(Directive):
Copy down the lines of the material below word for word, omitting the pictures.

(Records for the task):
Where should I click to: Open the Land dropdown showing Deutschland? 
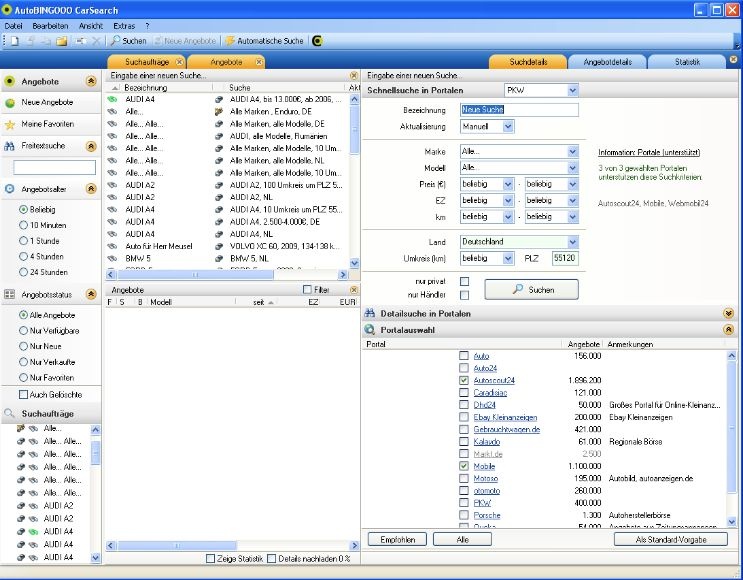572,242
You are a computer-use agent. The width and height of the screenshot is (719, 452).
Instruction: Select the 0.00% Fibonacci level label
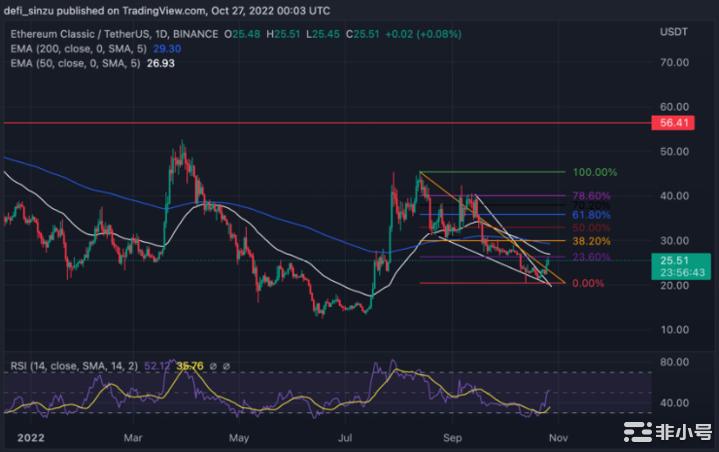(x=589, y=284)
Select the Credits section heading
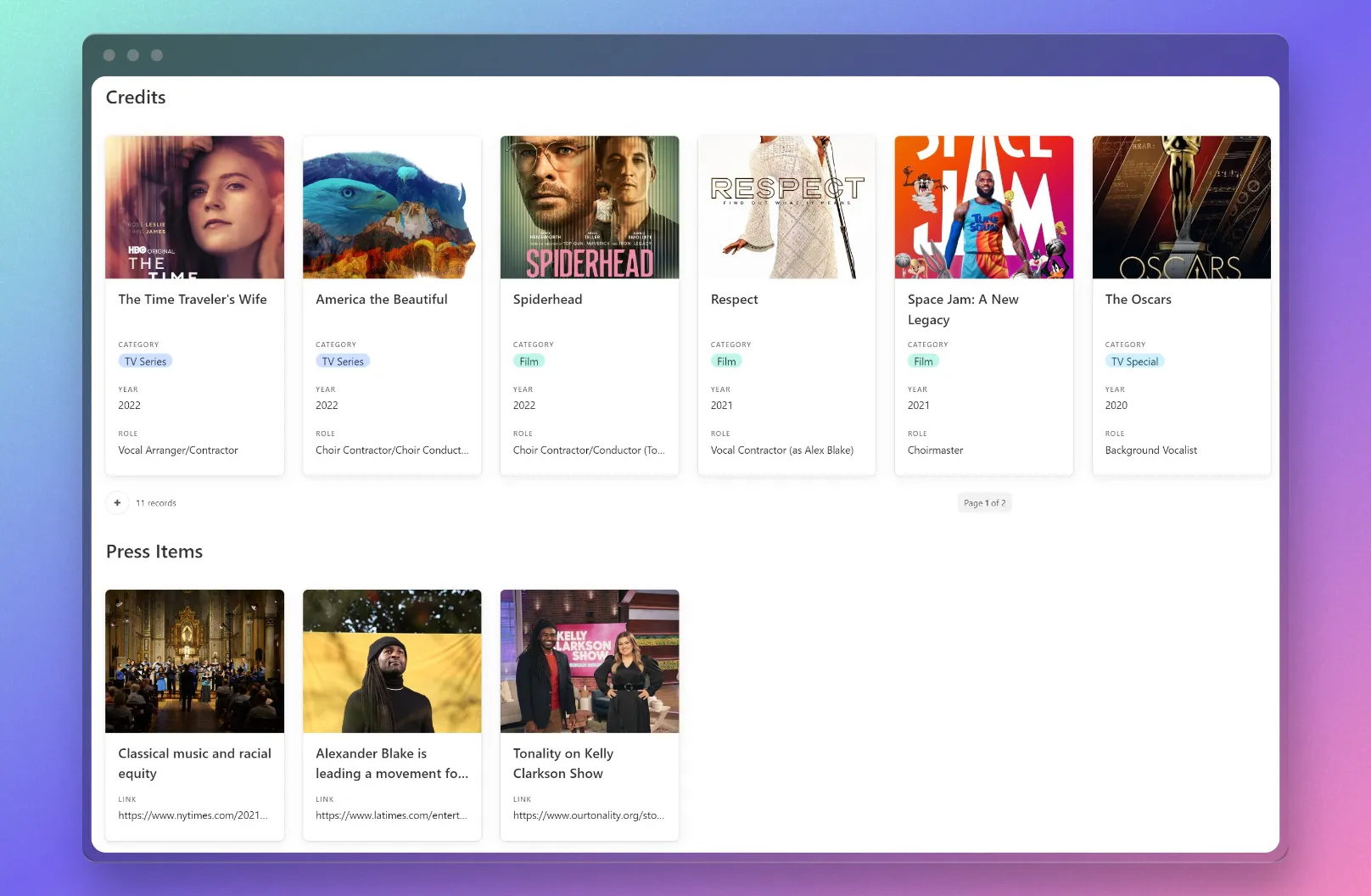Image resolution: width=1371 pixels, height=896 pixels. point(135,97)
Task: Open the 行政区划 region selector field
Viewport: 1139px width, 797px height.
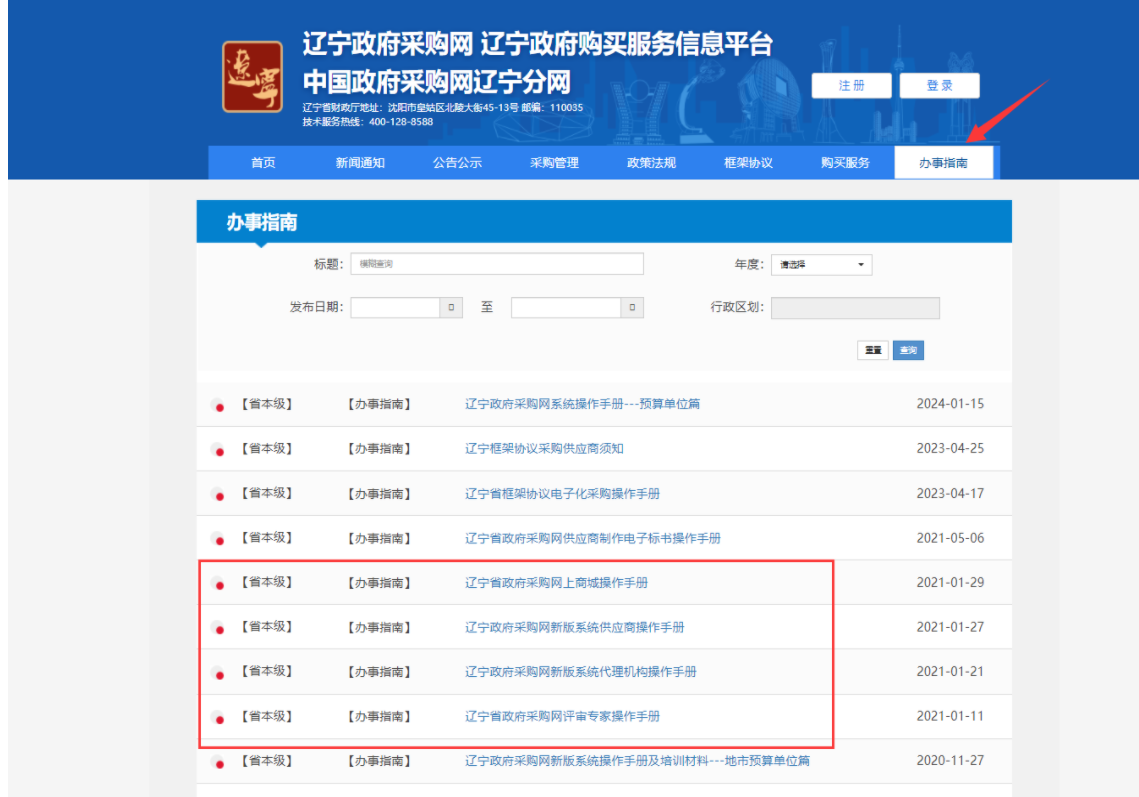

(Exercise solution):
Where should I click to: Open the Land dropdown showing Deutschland? 
572,242
You are a computer-use agent. The width and height of the screenshot is (719, 452).
Instruction: Select the 0.00% Fibonacci level label
(x=589, y=284)
Select the Credits section heading
Image resolution: width=1371 pixels, height=896 pixels. point(135,97)
Task: Open the 行政区划 region selector field
Viewport: 1139px width, 797px height.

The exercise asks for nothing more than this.